▸ TO-DO LIST:
A. Copy the passage of the calculus problems from "Let $f$ be a" to "is (are) true?".
B. Answer these questions about the calculus problems:
(i) What function f(x) is given in the first problem?
(ii) What relation between f(x + 1) and f(x) does the second problem state?
(iii) In the third problem, on what interval is f defined?

▸ SELECTED TEXT:
^^^^

If $f ( x ) = e ^ { x } \sin x$, then $\left. \frac { d ^ { 10 } } { d x ^ { 10 } } f ( x ) \right| _ { x = 0 }$ equals
(a) 1 .
(B) - 1 .
(C) 10 .
(D) 32 .

Let $g ( x ) = \log f ( x )$ where $f ( x )$ is a twice differentiable positive function on $( 0 , \infty )$ such that $f ( x + 1 ) = x f ( x )$. Then, for $N = 1,2,3 , \ldots$,
$$g ^ { \prime \prime } \left( N + \frac { 1 } { 2 } \right) - g ^ { \prime \prime } \left( \frac { 1 } { 2 } \right) =$$
(A) $- 4 \left\{ 1 + \frac { 1 } { 9 } + \frac { 1 } { 25 } + \cdots + \frac { 1 } { ( 2 N - 1 ) ^ { 2 } } \right\}$
(B) $4 \left\{ 1 + \frac { 1 } { 9 } + \frac { 1 } { 25 } + \cdots + \frac { 1 } { ( 2 N - 1 ) ^ { 2 } } \right\}$
(C) $- 4 \left\{ 1 + \frac { 1 } { 9 } + \frac { 1 } { 25 } + \cdots + \frac { 1 } { ( 2 N + 1 ) ^ { 2 } } \right\}$
(D) $4 \left\{ 1 + \frac { 1 } { 9 } + \frac { 1 } { 25 } + \cdots + \frac { 1 } { ( 2 N + 1 ) ^ { 2 } } \right\}$

Let $f$ be a real-valued function defined on the interval $( 0 , \infty )$ by $\mathrm { f } ( \mathrm { x } ) = \ell n \mathrm { x } + \int _ { 0 } ^ { \mathrm { x } } \sqrt { 1 + \sin \mathrm { t } } \mathrm { dt }$. Then which of the following statement(s) is (are) true?

^^^^

▸ Target position records:
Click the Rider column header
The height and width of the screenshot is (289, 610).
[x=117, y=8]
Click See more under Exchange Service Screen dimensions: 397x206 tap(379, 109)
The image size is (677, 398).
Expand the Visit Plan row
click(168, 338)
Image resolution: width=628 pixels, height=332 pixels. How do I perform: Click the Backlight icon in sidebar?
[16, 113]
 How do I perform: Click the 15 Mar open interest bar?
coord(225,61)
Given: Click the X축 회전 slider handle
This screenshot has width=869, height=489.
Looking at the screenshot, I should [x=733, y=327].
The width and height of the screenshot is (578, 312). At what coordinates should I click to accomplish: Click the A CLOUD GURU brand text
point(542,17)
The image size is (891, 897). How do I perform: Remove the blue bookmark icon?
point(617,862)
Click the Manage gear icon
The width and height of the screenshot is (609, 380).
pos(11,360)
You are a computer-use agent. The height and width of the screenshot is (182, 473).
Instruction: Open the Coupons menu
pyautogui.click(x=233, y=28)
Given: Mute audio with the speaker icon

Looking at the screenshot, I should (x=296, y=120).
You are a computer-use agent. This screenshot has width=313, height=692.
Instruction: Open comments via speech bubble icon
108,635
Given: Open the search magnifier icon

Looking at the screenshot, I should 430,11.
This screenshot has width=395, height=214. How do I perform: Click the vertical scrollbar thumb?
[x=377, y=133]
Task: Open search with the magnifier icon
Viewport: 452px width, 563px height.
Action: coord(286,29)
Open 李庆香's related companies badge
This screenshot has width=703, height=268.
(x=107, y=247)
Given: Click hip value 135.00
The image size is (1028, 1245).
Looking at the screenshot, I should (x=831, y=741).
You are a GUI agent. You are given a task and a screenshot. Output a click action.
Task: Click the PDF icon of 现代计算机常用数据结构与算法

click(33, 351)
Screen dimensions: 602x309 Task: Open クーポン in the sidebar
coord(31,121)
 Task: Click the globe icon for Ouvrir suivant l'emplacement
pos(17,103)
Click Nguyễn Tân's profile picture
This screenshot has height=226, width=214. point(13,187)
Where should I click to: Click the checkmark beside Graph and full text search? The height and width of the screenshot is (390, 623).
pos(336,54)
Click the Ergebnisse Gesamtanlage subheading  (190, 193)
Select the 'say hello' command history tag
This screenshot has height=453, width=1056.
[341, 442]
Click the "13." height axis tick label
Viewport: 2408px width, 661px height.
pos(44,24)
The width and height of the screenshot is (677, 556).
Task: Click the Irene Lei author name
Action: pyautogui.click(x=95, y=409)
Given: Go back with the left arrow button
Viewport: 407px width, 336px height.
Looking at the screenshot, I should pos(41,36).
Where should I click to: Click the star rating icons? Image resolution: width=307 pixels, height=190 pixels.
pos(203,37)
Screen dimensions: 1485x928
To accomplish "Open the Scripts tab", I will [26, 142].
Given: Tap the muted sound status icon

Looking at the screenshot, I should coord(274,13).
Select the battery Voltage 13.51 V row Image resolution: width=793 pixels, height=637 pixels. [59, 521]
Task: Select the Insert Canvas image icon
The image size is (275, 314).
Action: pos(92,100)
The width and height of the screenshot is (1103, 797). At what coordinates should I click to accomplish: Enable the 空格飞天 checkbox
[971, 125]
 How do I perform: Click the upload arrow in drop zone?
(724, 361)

^^^^

▸ COMPLETE ANSWERS:
A.
Let $f$ be a real-valued function defined on the interval $( 0 , \infty )$ by $\mathrm { f } ( \mathrm { x } ) = \ell n \mathrm { x } + \int _ { 0 } ^ { \mathrm { x } } \sqrt { 1 + \sin \mathrm { t } } \mathrm { dt }$. Then which of the following statement(s) is (are) true?

B.
(i) f(x) = e^x sin x
(ii) f(x + 1) = x f(x)
(iii) (0, ∞)